US 4014698 A
The present invention relates to a new method for processing silver dye bleach material. The process measures of this method, consisting of (1) silver developing, (2) dye bleaching, (3) silver bleaching, (4) silver fixing are carried out in the sequence (1) to (4) with appropriate preparations. The silver bleaching (3) preparation contains (a) a strong acid, (b) a water-soluble iodide, (c) a water-soluble oxidizing agent, (d) a diazine compound and (e) an anti-oxidant. An excellent and rapid bleaching is achieved.
1. In the method for processing silver dye bleach material wherein the process measures of
1. silver developing,
2. dye bleaching,
3. silver bleaching and
4. silver fixing
are carried out in the sequence (1) to (4) with separate appropriate preparations for the individual stages, the step which comprises employing for silver bleaching an aqueous preparation (3) which contains
a. a strong acid,
b. a water-soluble iodide,
c. a water-soluble organic nitro compound,
d. a diazine compound in an amount of 0.2 to 5 gram per liter of preparation (3) and
e. an anti-oxidant, only preparation (3) containing a nitro compound.

* [GOALS]:
**a.** From the silver dye bleach patent text, set down everything from "US 4014698 A" down to "bleaching is achieved.", word for word.
**b.** Answer these questions about the silver dye bleach patent text:
(i) What patent number appears at its top?
(ii) How much diazine compound does the claim specify for the silver bleaching preparation?
(iii) What result does the summary say is achieved?
The lines that come after the patent text are separate material.

* [INFORMATION PROVIDED]:

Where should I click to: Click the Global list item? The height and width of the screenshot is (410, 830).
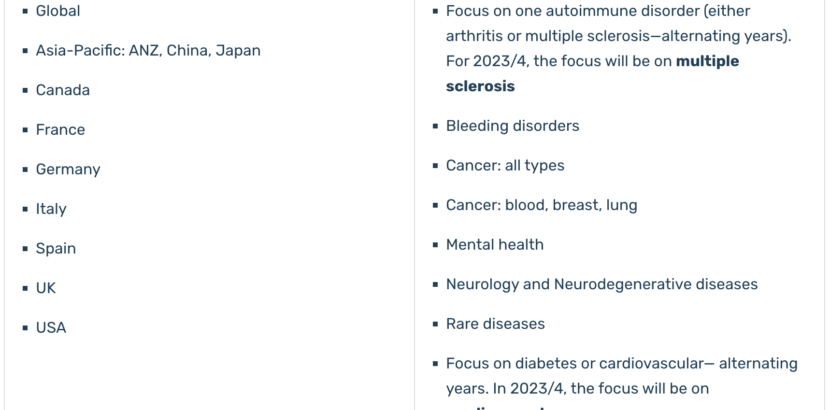58,11
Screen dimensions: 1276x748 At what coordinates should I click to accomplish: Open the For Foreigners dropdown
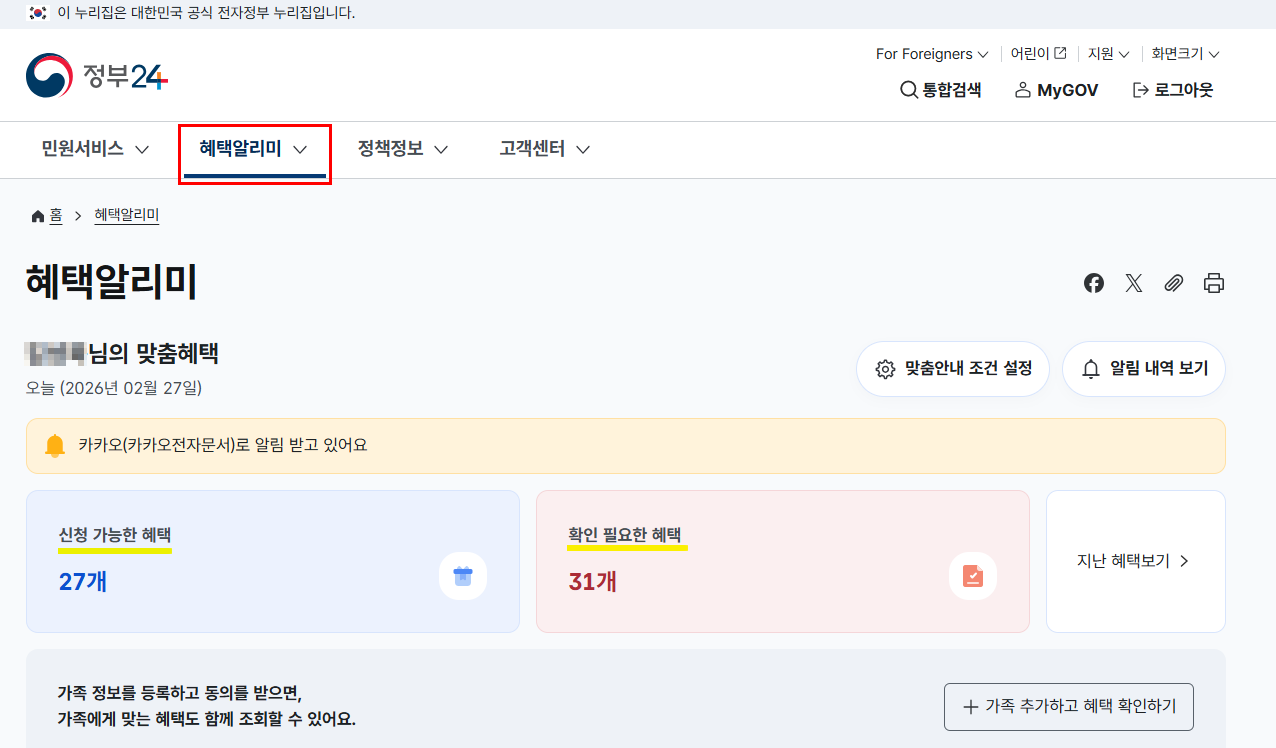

* [EXPECTED OUTPUTS]:
**a.**
US 4014698 A
The present invention relates to a new method for processing silver dye bleach material. The process measures of this method, consisting of (1) silver developing, (2) dye bleaching, (3) silver bleaching, (4) silver fixing are carried out in the sequence (1) to (4) with appropriate preparations. The silver bleaching (3) preparation contains (a) a strong acid, (b) a water-soluble iodide, (c) a water-soluble oxidizing agent, (d) a diazine compound and (e) an anti-oxidant. An excellent and rapid bleaching is achieved.

**b.**
(i) US 4014698 A
(ii) 0.2 to 5 gram per liter of preparation (3)
(iii) An excellent and rapid bleaching